Economista do Departamento Intersindical de Estatística e Estudos Socioeconômicos (Dieese) e especialista em mercado de trabalho, Lúcia Garcia avalia que a elevação na abertura de empresas não surpreende no contexto atual e mostra uma espécie de “sobrevivência” dos trabalhadores em meio às mudanças no mercado de trabalho. A especialista avalia que esse movimento cresce junto com a terceirização e com as flexibilizações no âmbito do trabalho, que ganharam força nos últimos anos no país:
— Essa reação que a gente vê de empresas individuais e MEIs já vinha se acelerando com as mudanças institucionais desde 2015, com gradual ganho de ritmo, e a pandemia imprimiu uma nova velocidade para essas mudanças.
Futuro
A presidente da JucisRS estima que o crescimento da constituição de empresas deve continuar aumentando nos próximos meses. Lauren Momback avalia que as ações do governo e o avanço da vacinação devem ajudar a impulsionar esse movimento.
Pensando em um cenário pós-pandemia, a economista Lúcia Garcia projeta um mercado de trabalho no Brasil com assalariamento menor e racionalizado e com maior número de MEIs e empresários individuais.
O diretor-superintendente do Sebrae-RS destaca que a volta à normalidade no âmbito das atividades econômicas está ligada ao avanço da imunização contra a covid-19 no país. O diretor também estima que o cenário econômico e, consequentemente, a abertura e recuperação de empresas, deve melhorar no segundo semestre com maior número de população vacinada.

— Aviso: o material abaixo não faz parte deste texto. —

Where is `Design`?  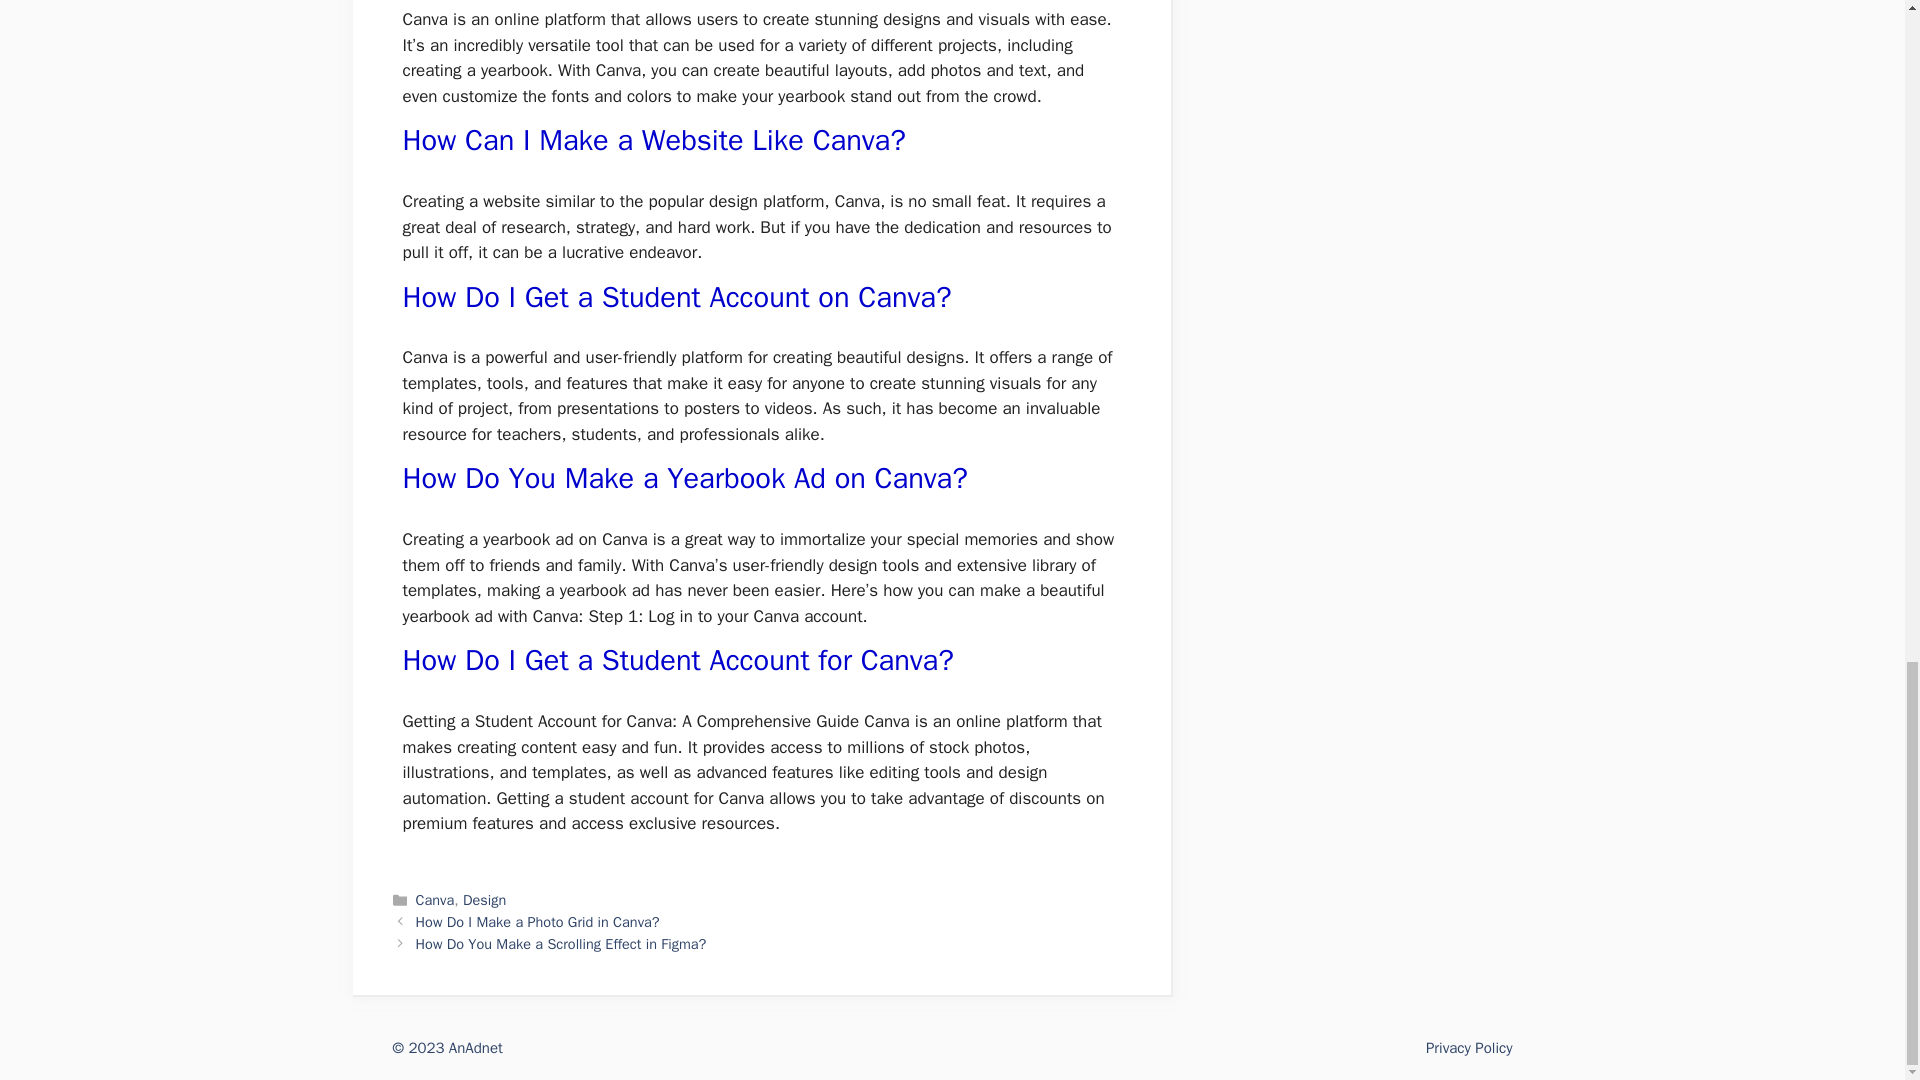 Design is located at coordinates (484, 900).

Godoy afirma que programas assistenciais do governo federal, como Benefício Emergencial (BEm) e do Programa Nacional de Apoio às Microempresas e Empresas de Pequeno Porte (Pronampe), devem ajudar a frear o fechamento de empresas.
Em relação aos trabalhadores que pensam em abrir um novo negócio, o diretor-superintendente do Sebrae-RS afirma que é preciso atender aos novos hábitos de consumo dos consumidores, como maior demanda por canais digitais. O dirigente destaca que mesmo empreendedores sem muita estrutura de tecnologia podem impulsionar esse atendimento por meio de aplicativos de mensagem, como o WhatsApp.

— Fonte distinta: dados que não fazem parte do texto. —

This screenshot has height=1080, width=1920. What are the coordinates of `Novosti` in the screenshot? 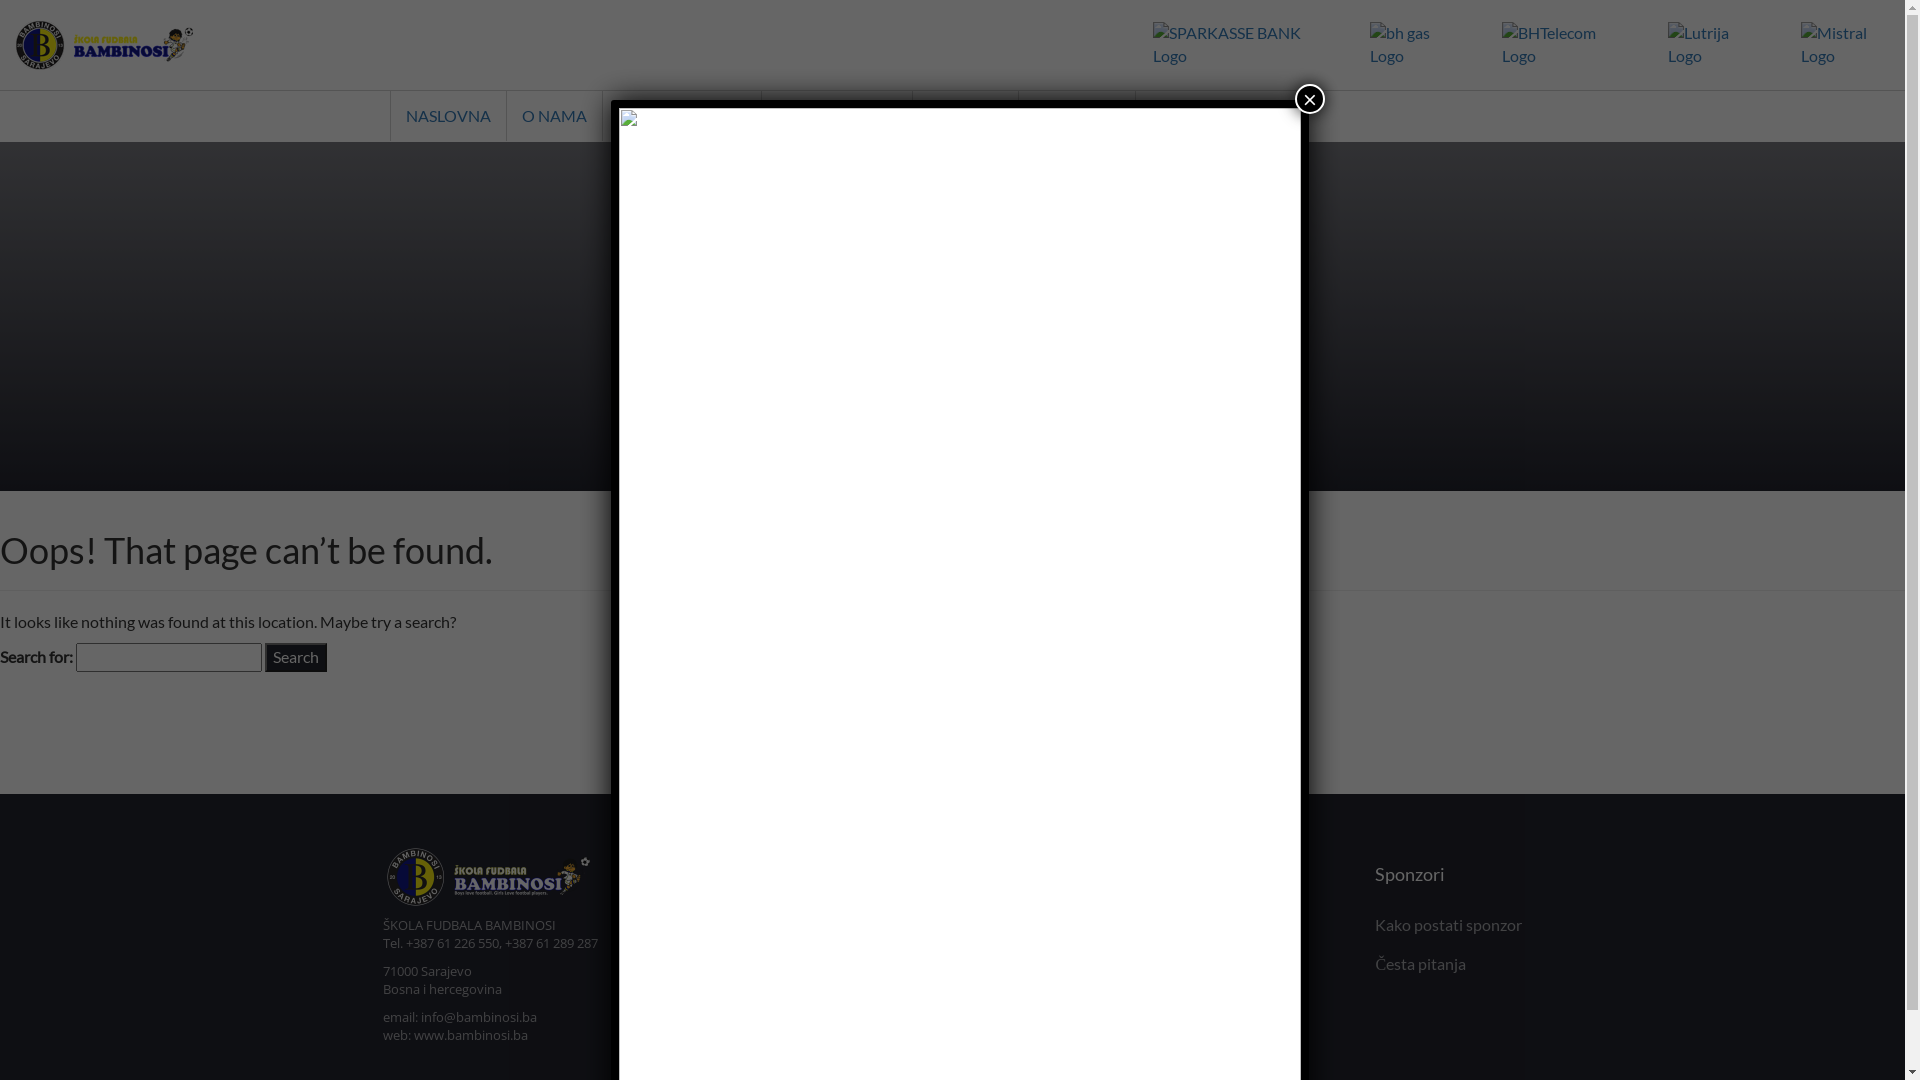 It's located at (838, 1042).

— Os modelos de negócio precisam incorporar canais de relacionamento com o consumidor que inclua o digital. As empresas que não fizerem isso, em qualquer ramo, dificilmente terão condições de prosperar — saliente Godoy.
Cuidados com a estrutura de custos e com o fluxo de caixa são outros pontos que precisam ser priorizados pelos empreendedores para evitar problemas na saúde do negócio no futuro, segundo o diretor.
— As empresas quebram por falta de dinheiro. Tem muita empresa que, mesmo tendo um mercado promissor pela frente, não consegue triunfar porquê descuida do caixa — pontua.